The morning following our scuba dive graduation we caught the fastboat back from Nusa Lembongan to Sanur. I had been dreading the ride back but thankfully the seas were a lot calmer and we seemed to have a much better captain that didn’t have the throttle wide open while smashing into the few bigger waves we did encounter. The crossing wasn’t entirely uneventful though, as about three quarters of the way across a small girl sitting near the front got seasick and vomited in the aisle. Her distraught looking mother then rushed her to the back of the boat to puke over the side right behind our seats instead of just having her stick her head out the window in her own row. She then quite comically proceeded to scream at her husband in Dutch, who had remained seated, presumably for him to do something. I am not sure what help he could have been at that point though. Shortly after, a second girl was escorted to the back of the boat by her father and threw up all over the floor of the boat right behind us. We made a hasty escape of thoughtfully placed footsteps off the back of the boat and walked down the beach to Sanur. I had stayed here with my parents a few years ago so knew the area fairly well.
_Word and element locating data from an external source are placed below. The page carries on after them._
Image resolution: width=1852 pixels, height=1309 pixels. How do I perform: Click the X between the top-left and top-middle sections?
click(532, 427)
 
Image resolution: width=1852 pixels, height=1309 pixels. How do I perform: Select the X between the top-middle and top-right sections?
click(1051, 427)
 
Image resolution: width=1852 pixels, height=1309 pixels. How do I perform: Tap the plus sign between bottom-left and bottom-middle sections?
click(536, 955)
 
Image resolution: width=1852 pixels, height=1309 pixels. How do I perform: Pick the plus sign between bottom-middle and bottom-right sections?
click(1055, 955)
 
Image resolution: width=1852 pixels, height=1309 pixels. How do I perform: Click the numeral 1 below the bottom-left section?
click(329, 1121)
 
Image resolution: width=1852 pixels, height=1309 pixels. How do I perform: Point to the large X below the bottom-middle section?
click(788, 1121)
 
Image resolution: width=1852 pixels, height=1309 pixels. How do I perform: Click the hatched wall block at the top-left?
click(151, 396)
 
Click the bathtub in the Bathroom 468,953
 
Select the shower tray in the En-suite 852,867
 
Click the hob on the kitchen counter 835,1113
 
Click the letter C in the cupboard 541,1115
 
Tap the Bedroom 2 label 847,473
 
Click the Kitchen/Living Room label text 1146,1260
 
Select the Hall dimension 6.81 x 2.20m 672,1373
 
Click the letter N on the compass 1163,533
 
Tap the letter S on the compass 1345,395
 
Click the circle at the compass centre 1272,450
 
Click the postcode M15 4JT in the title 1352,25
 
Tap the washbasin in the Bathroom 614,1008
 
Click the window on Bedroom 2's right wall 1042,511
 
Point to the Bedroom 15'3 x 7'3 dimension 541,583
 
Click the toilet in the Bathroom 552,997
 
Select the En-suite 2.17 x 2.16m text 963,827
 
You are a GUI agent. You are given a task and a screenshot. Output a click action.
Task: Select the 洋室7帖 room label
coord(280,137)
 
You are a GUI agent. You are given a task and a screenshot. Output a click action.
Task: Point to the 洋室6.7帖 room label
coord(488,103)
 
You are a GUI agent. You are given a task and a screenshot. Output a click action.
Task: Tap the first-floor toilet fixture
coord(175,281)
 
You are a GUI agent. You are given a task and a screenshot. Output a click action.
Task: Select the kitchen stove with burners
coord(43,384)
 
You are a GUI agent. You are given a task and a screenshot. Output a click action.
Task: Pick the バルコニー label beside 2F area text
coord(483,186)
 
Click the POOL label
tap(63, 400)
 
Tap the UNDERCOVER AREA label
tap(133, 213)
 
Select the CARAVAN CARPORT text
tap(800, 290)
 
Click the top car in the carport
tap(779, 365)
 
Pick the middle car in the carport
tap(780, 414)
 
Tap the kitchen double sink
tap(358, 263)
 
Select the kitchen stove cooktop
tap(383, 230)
After finding a homestay I left Emily to apply for jobs on the laptop and I went for a little walk down memory lane. I passed quite a number of familiar pubs and restaurants before arriving at the Cat and Fiddle, an Irish pub where my parents and I had watched a surprisingly talented Celtic Indonesian band called the Bali Leprechauns. I had a beer there and saw on the sign out front the Bali Leprechauns were playing that evening. I made my way back to the north of Sanur to inform Emily and along the way tried to find a little pub with a very interesting Australian owner that I had visited a number of times during my last visit. In years past he had been a freelance photographer and journalist and he had crazy stories of articles he wrote for National Geographic and other big name magazines in a number of war torn areas. Unfortunately it seemed his place had closed down, as I couldn’t find it anywhere. That night we had a great time watching the band and requesting songs. They played The Wild Rover, Foggy Dew, Fairy Tale of New York, Fiesta, Galway Girl, and many others. The owner of the bar was celebrating his birthday that night and joined them onstage playing his accordion.
We had one more quiet day in Sanur, got our last drink at the J.Co. Coffee and donut restaurant (way better than Tim Horton’s) and saw the Bali Leprechauns one more time at a pub called the Wicked Parrot. The following day we made our way to the new airport in Denpasar and flew out to Kuala Lumpur.